Top of Supplied information
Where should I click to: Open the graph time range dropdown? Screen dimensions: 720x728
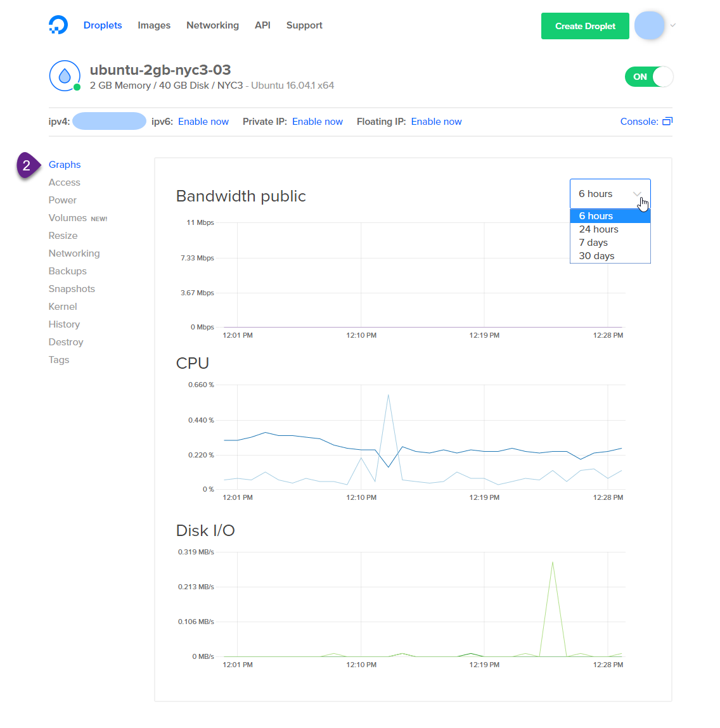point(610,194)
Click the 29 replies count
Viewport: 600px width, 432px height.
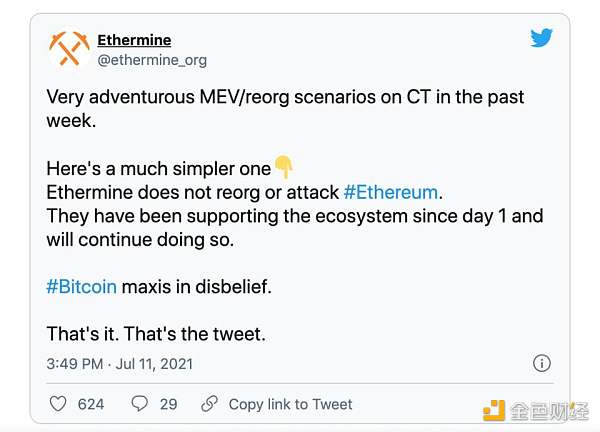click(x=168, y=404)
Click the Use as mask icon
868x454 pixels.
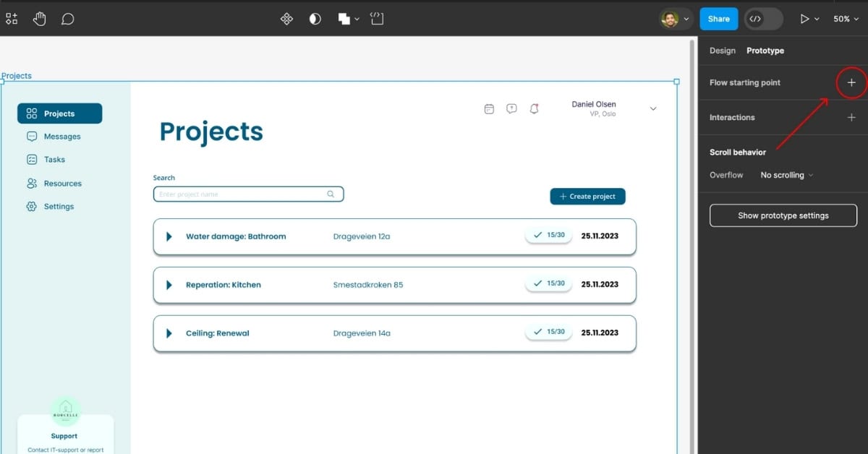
Bottom of Supplied information
Top of Supplied information
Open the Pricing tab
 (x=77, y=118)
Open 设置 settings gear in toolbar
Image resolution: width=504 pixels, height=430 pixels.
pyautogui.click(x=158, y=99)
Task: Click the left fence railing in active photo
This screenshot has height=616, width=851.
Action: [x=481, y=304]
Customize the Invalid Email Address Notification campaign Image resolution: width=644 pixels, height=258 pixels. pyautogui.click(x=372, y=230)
Bottom of Supplied information
_Task description_.
Write out, from the lines above, only those from the line with "Task: Click the" to the line with "Customize the Invalid", exactly as given, including the first and the last.

_Expected answer_.
Task: Click the left fence railing in active photo
This screenshot has height=616, width=851.
Action: [x=481, y=304]
Customize the Invalid Email Address Notification campaign Image resolution: width=644 pixels, height=258 pixels. pyautogui.click(x=372, y=230)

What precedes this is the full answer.